- _BRIEF 1_
Translate this sentence from the suicide prevention text into Spanish: "CalMHSA asked RAND to evaluate the PEI initiatives to prevent suicide."
- _BRIEF 2_
Transcribe the part of the suicide prevention text between "This report summarizes" and "in the past.", inclusive.

- _TEXT_
◇ ◇ ◇ ◇
There are more than 3,000 suicide deaths in California each year—roughly nine deaths for every 100,000 California residents. To prevent suicides and other mental health problems, the California Mental Health Services Authority (CalMHSA) is implementing a variety of Prevention and Early Intervention (PEI) initiatives. CalMHSA is an organization of county governments working to improve mental health outcomes for individuals, families, and communities. PEI programs implemented by CalMHSA are funded through the voter-approved Mental Health Services Act (Prop. 63). Prop. 63 provides the funding and framework to expand mental health services to previously underserved populations and all of California's diverse communities.
CalMHSA asked RAND to evaluate the PEI initiatives to prevent suicide. To help inform the design of this evaluation, we reviewed some key aspects of the suicide prevention (SP) program evaluation literature to understand the state of the art, including relevant theories of change, what is and is not known about suicide prevention program effectiveness, and what kinds of methodologies have been previously used in evaluations of suicide prevention programs.
This report summarizes this scientific literature related to suicide prevention and is organized into three sections. First, we provide an overview of the epidemiology of suicide and of non-fatal self-inflicted injuries in California, as well as the empirical support for suicide risk factors, and explain why understanding this epidemiology is a critical first step in any effort to evaluate the effectiveness of suicide prevention programs. Second, we present our framework for conceptualizing suicide prevention programs that can be used to guide evaluation; it is based on a review of the relevant scientific literature. Finally, we conclude with a discussion of the measures that have been used to evaluate suicide prevention programs in the past.
◇ ◇ ◇ ◇
- _THE DATA_
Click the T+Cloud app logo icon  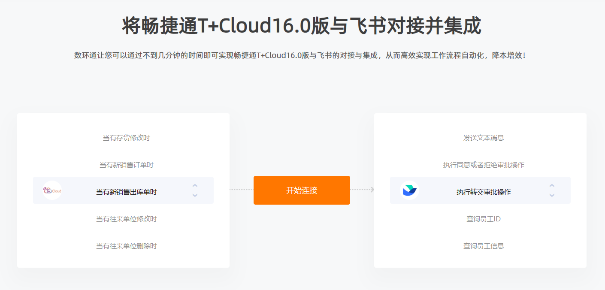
◇ ◇ ◇ ◇
- _WORKED SOLUTION 1_
CalMHSA le pidió a RAND que evaluara las iniciativas de PEI para prevenir el suicidio.

- _WORKED SOLUTION 2_
This report summarizes this scientific literature related to suicide prevention and is organized into three sections. First, we provide an overview of the epidemiology of suicide and of non-fatal self-inflicted injuries in California, as well as the empirical support for suicide risk factors, and explain why understanding this epidemiology is a critical first step in any effort to evaluate the effectiveness of suicide prevention programs. Second, we present our framework for conceptualizing suicide prevention programs that can be used to guide evaluation; it is based on a review of the relevant scientific literature. Finally, we conclude with a discussion of the measures that have been used to evaluate suicide prevention programs in the past.